● **SUPPLIED PASSAGE**:
I think it’s unclear whether so many series by the same showrunner can be maintained in both the current and future streaming eras – Sarah ES Sinwell

It was the teen singing club show, Glee, which ran from 2009 to 2015, that took Murphy’s career to stratospheric heights. A global hit, it made instant stars of its leads, including Lea Michele and the late Corey Monteith and won praise not only for its bold musical format, in which the cast reworked famous pop songs, but for covering issues like sexuality, race and teen relationships in what was seen as a progressive manner. Murphy, a gay man, felt vindicated in his desire to tell often joyous stories of those who were marginalised or made to feel like outsiders in high school, telling The New Yorker in 2018: “Against all odds, the quote-unquote ‘fag musical’ became a billion-dollar brand.” A billion-dollar brand that then had Netflix knocking at his door.

Murphy's career hit a new peak with his high-school musical series Glee, which ran from 2009 to 2015 (Credit: Alamy)

Murphy’s career hit a new peak with his high-school musical series Glee, which ran from 2009 to 2015 (Credit: Alamy)

One of the remarkable things about Murphy’s output has been his sheer prolific-ness. From the early ’10s, the rate of Murphy’s output began to increase at a fast pace, as he launched series after series. The American Horror Story franchise began in 2011, with American Crime Story launching with The People vs OJ Simpson in 2016. While keeping these shows going on cable channel FX, and launching into his Netflix deal, he also kept a foot in more traditional network TV with his 9-1-1 procedural franchise, which began on Fox in 2018. He has become synonymous with glossy productions that revel in OTT-ness. “Camp” is a word often used describe to his work, though that was “a dirty word” to him, he told The New Yorker; he preferred “baroque”.

In 2018, he also launched what was his most radical and genuinely ground-breaking show so far: Pose, which drew on the seminal 1990 documentary Paris is Burning to tell the story of Black and Latinx groups living in New York and performing as part of the ballroom scene. As most of this real-life community was made up of LGBTQ+ people, Murphy, alongside co-creators Steven Canals and Brad Falchuk, was determined that his production should be equally inclusive. He was pioneering in the TV mainstream for casting trans actors in trans roles, and made sure this diversity stretched to the writers’ and producers’ room as well.

● **DATASET EXCERPT**:
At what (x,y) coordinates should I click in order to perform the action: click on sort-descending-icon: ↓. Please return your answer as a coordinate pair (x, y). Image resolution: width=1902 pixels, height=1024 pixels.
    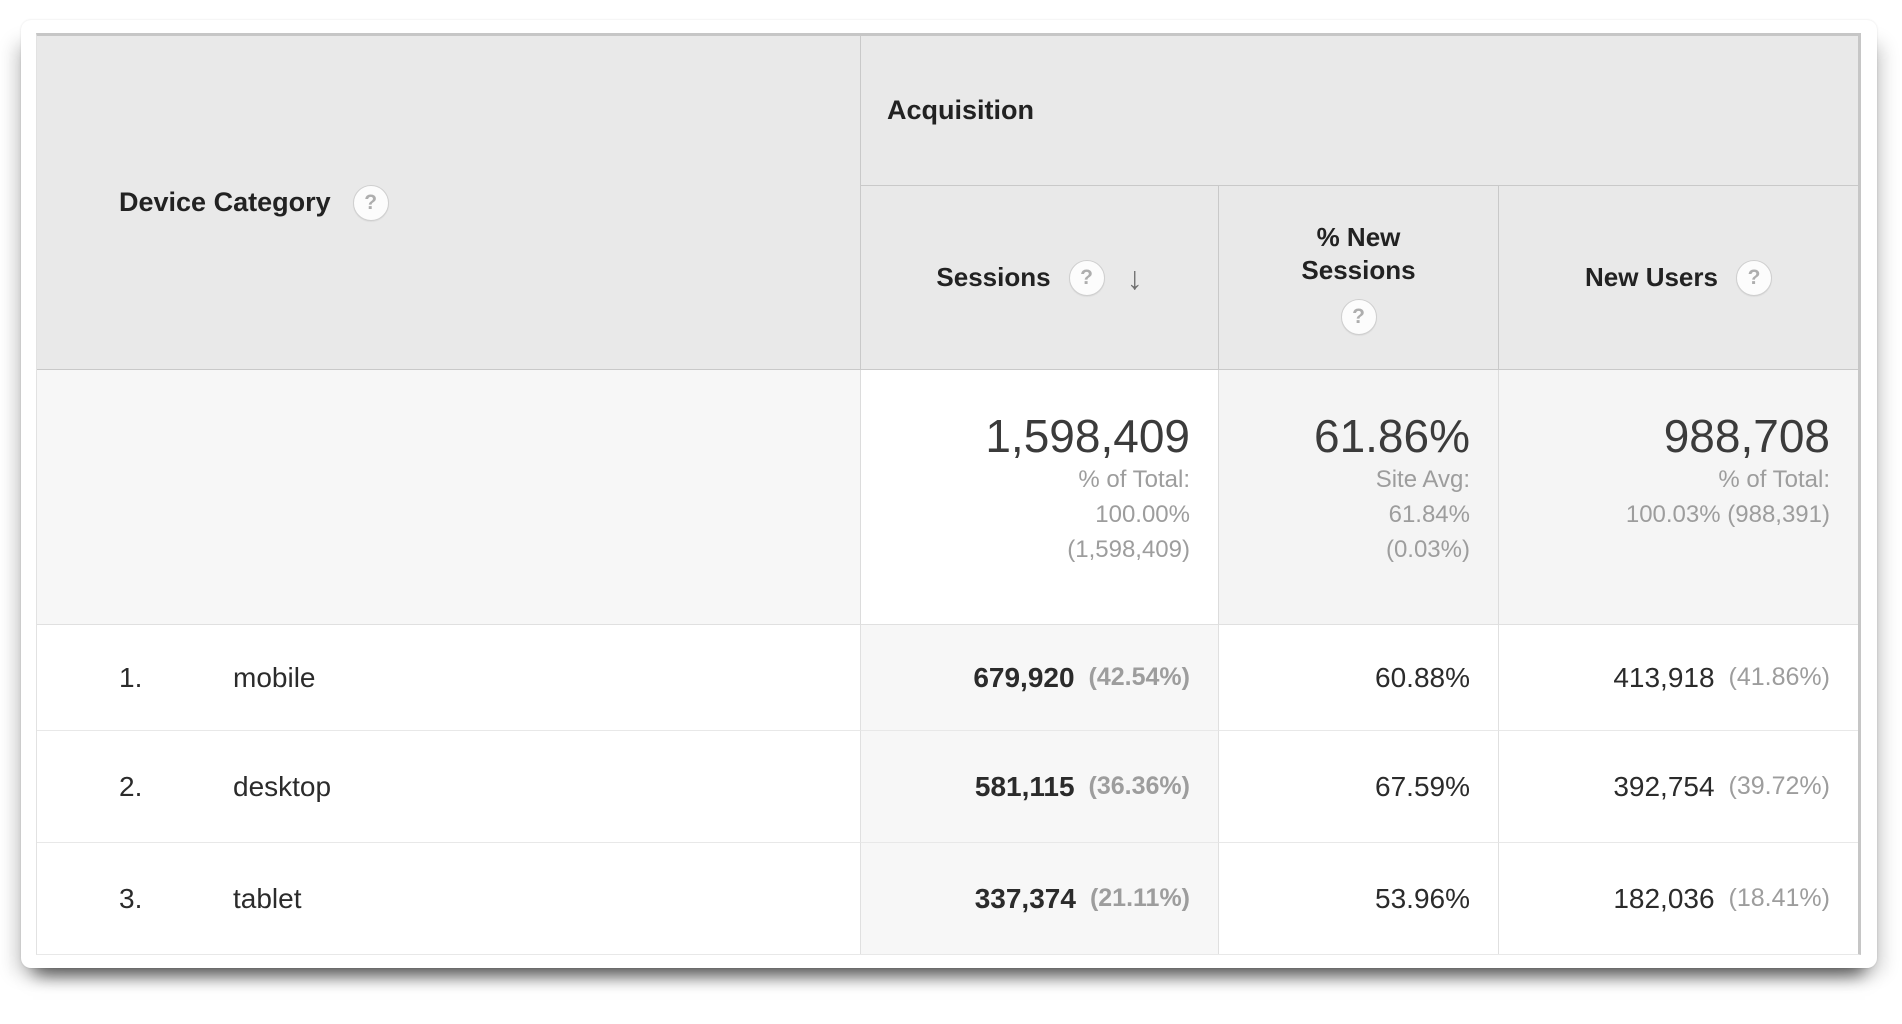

● **EXERCISES**:
1. According to the passage on Murphy's television career, why was Murphy determined that the production of Pose should be inclusive? Answer in one to three sentences.
2. Continue the passage on Murphy's television career from the point at which it stops.
The data placed alongside the passage on Murphy's television career is separate material and stands apart from it.

● **RESULTS IN ORDER**:
1. Pose told the story of Black and Latinx groups in New York's ballroom scene, and most of that real-life community was made up of LGBTQ+ people. Murphy and his co-creators therefore wanted the production to be equally inclusive, casting trans actors in trans roles and extending that diversity to the writers' and producers' room.

2.
“It is the most important thing I’ve been a part of,” Murphy said about Pose around the third and final series in 2021. Lead star Michaela Jaé Rodriguez won best actress in a TV drama series at the 2022 Golden Globes, marking the first time a trans actor had won at the ceremony.

Signs of trouble?

Elsewhere in his TV show empire, things have begun to look shaky. Murphy’s first few productions for Netflix failed to land. There was The Politician, an exhausting comedy-drama about a precocious teen’s rise to become a state senator, and Ratched, a shallow origin story about Nurse Ratched from One Flew Over the Cuckoo’s Nest. Worst of all was Hollywood, Murphy’s idealised fantasy about LA during the Golden Age of cinema, which was called “little more than a vapid exercise in self-regard, and self-celebration” by The Guardian’s Lucy Mangan.

Ryan Murphy has regularly made commercially and critically successful shows. Most people would be thrilled with his track record – Bethany Klein

Has the Murphy magic been starting to wear off? Writing for Vulture in January 2021, Jackson McHenry said that Murphy’s Netflix productions “feel like window dressing, jewel-toned, inert, and wildly expensive”, suggesting that this could be down to the vast amounts of money at the centre of the deal: “He has too much at stake to risk upsetting the tableau.”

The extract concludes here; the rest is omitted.